# Strange stuff again.



## Agast84 (Dec 26, 2011)

Apparently Stbx MIL aka :FIREdevil:
Is still running me down( I would cal it emotional abuse if I were still around her, now it is smack talk) for no reason.
And from what I was told by a 3rd party stbxw defended me:banghead:..(she never defended me or let me defend her, even when the stuff was complete fabrication) and she said positive things.
Now I am not saying she has run me down before( to my personal knowledge) it is strange and annoying as I have started a hard 180 after being weak about if for a year.

I don't want to say "hey, shutting you out 99% after 15 years of knowing you. btw, I wish you would stop being creepy nice to me, you ripped my heart out over a 5 year period. " 

Is it wrong to be this angry still?
Is it better to approach her and discuss divorce or is it better to serve her? I don't want to make what is currently an okay situation worse, but I don't want to waste the last bit of my 20's respecting vows to a dead marriage that I wanted so hard to save.
I want full love, full companionship, and full compassion, not a weekly visit that leads to me wanting more and acting on it every 6months.


----------



## sd212 (Feb 24, 2012)

When you say running you down, what do you mean. Like talking smack about you or something?


----------



## cabbage65 (Feb 14, 2012)

i am wondering what that means too.


----------



## Agast84 (Dec 26, 2011)

sd212 said:


> When you say running you down, what do you mean. Like talking smack about you or something?

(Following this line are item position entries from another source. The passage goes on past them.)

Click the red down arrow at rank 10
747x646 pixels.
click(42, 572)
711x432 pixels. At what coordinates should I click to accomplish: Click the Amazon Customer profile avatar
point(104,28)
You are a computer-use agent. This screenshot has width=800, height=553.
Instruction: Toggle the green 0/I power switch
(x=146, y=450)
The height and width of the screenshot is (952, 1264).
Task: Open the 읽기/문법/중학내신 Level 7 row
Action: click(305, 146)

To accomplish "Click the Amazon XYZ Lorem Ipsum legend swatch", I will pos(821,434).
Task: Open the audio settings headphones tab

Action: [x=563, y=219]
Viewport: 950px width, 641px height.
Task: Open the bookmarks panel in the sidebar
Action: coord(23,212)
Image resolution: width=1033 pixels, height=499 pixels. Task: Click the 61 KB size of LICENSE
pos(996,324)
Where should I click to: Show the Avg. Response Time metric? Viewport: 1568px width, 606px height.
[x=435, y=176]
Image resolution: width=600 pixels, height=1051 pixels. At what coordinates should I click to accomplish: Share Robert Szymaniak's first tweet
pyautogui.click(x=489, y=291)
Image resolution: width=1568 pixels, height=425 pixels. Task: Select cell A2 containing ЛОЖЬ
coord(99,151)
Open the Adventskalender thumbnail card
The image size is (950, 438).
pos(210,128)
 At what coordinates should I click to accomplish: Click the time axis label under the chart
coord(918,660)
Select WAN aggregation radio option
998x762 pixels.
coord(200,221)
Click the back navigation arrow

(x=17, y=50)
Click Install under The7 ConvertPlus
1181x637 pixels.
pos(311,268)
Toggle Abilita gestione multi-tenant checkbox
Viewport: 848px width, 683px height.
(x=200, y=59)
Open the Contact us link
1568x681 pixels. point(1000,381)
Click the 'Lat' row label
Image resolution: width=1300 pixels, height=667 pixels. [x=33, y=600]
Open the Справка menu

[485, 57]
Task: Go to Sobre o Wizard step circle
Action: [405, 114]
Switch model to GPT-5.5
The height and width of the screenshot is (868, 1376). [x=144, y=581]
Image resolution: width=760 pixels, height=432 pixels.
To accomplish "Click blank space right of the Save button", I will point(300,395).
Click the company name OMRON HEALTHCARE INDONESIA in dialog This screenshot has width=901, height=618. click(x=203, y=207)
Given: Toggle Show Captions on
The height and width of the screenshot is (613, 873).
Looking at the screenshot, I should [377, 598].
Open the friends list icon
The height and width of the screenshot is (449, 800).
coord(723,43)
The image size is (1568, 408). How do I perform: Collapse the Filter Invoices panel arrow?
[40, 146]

Yes, it is what I use to say instead of hen-peck. She says horrible things about me, untrue as well. Stbx, would never back me up when I was around and would tell me not to react if her M said anything about me or her. I lived with that for years, but W chose that over me.

Sorry for the confusion


----------



## Agast84 (Dec 26, 2011)

cabbage65 said:


> i am wondering what that means too.


I meant she says mean, overly critical things.

I am confusing, haha


----------



## bandit.45 (Feb 8, 2012)

Have your wife served officially by an impartial stranger. Up to now divorce has been nothing more than a theory to her. She needs to feel the full impact of the consequences her actions have brought about. You have been far too nice and accommodating. Time for her to taste a healthy dose of reality.
_Posted via Mobile Device_


----------



## Agast84 (Dec 26, 2011)

bandit.45 said:


> Have your wife served officially by an impartial stranger. Up to now divorce has been nothing more than a theory to her. She needs to feel the full impact of the consequences her actions have brought about. You have been far too nice and accommodating. Time for her to taste a healthy dose of reality.
> _Posted via Mobile Device_


That is what I was thinking.


----------



## sd212 (Feb 24, 2012)

bandit.45 said:


> Have your wife served officially by an impartial stranger. Up to now divorce has been nothing more than a theory to her. She needs to feel the full impact of the consequences her actions have brought about. You have been far too nice and accommodating. Time for her to taste a healthy dose of reality.
> _Posted via Mobile Device_


I have to agree here. Sounds like a mess to me.


----------